## WHAT THE TASK ASKS
Rewrite the records below, replacing "magnifier" with "magnifying glass" and leaving everything else unchanged.

=== TASK INPUT ===

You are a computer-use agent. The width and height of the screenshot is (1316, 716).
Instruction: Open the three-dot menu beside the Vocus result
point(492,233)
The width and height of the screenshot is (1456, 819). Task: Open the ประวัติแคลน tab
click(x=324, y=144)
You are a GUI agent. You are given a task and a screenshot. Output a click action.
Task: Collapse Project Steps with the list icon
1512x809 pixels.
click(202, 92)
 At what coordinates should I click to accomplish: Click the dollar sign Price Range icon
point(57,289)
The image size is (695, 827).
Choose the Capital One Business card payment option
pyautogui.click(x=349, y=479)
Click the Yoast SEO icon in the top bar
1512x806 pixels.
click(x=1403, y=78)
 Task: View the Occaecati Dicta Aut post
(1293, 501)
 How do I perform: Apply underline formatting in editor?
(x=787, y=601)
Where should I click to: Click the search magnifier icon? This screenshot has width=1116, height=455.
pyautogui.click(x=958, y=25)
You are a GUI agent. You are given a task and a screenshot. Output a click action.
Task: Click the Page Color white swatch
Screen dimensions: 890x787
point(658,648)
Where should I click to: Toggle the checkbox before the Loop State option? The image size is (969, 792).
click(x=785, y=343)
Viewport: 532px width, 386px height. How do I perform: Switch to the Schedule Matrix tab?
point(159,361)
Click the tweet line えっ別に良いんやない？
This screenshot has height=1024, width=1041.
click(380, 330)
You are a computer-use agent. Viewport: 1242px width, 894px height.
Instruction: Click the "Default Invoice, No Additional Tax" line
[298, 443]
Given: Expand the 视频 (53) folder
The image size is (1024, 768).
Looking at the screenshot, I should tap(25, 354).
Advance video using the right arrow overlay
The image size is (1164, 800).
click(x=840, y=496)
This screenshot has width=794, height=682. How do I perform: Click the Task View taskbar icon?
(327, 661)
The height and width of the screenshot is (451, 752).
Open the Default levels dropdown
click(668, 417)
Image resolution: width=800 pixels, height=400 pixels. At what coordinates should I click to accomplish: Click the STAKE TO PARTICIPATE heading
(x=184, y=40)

===

## FINAL RESULT
You are a computer-use agent. The width and height of the screenshot is (1316, 716).
Instruction: Open the three-dot menu beside the Vocus result
point(492,233)
The width and height of the screenshot is (1456, 819). Task: Open the ประวัติแคลน tab
click(x=324, y=144)
You are a GUI agent. You are given a task and a screenshot. Output a click action.
Task: Collapse Project Steps with the list icon
1512x809 pixels.
click(202, 92)
 At what coordinates should I click to accomplish: Click the dollar sign Price Range icon
point(57,289)
The image size is (695, 827).
Choose the Capital One Business card payment option
pyautogui.click(x=349, y=479)
Click the Yoast SEO icon in the top bar
1512x806 pixels.
click(x=1403, y=78)
 Task: View the Occaecati Dicta Aut post
(1293, 501)
 How do I perform: Apply underline formatting in editor?
(x=787, y=601)
Where should I click to: Click the search magnifying glass icon? This screenshot has width=1116, height=455.
pyautogui.click(x=958, y=25)
You are a GUI agent. You are given a task and a screenshot. Output a click action.
Task: Click the Page Color white swatch
Screen dimensions: 890x787
point(658,648)
Where should I click to: Toggle the checkbox before the Loop State option? The image size is (969, 792).
click(x=785, y=343)
Viewport: 532px width, 386px height. How do I perform: Switch to the Schedule Matrix tab?
point(159,361)
Click the tweet line えっ別に良いんやない？
This screenshot has height=1024, width=1041.
click(380, 330)
You are a computer-use agent. Viewport: 1242px width, 894px height.
Instruction: Click the "Default Invoice, No Additional Tax" line
[298, 443]
Given: Expand the 视频 (53) folder
The image size is (1024, 768).
Looking at the screenshot, I should tap(25, 354).
Advance video using the right arrow overlay
The image size is (1164, 800).
click(x=840, y=496)
This screenshot has width=794, height=682. How do I perform: Click the Task View taskbar icon?
(327, 661)
The height and width of the screenshot is (451, 752).
Open the Default levels dropdown
click(668, 417)
Image resolution: width=800 pixels, height=400 pixels. At what coordinates should I click to accomplish: Click the STAKE TO PARTICIPATE heading
(x=184, y=40)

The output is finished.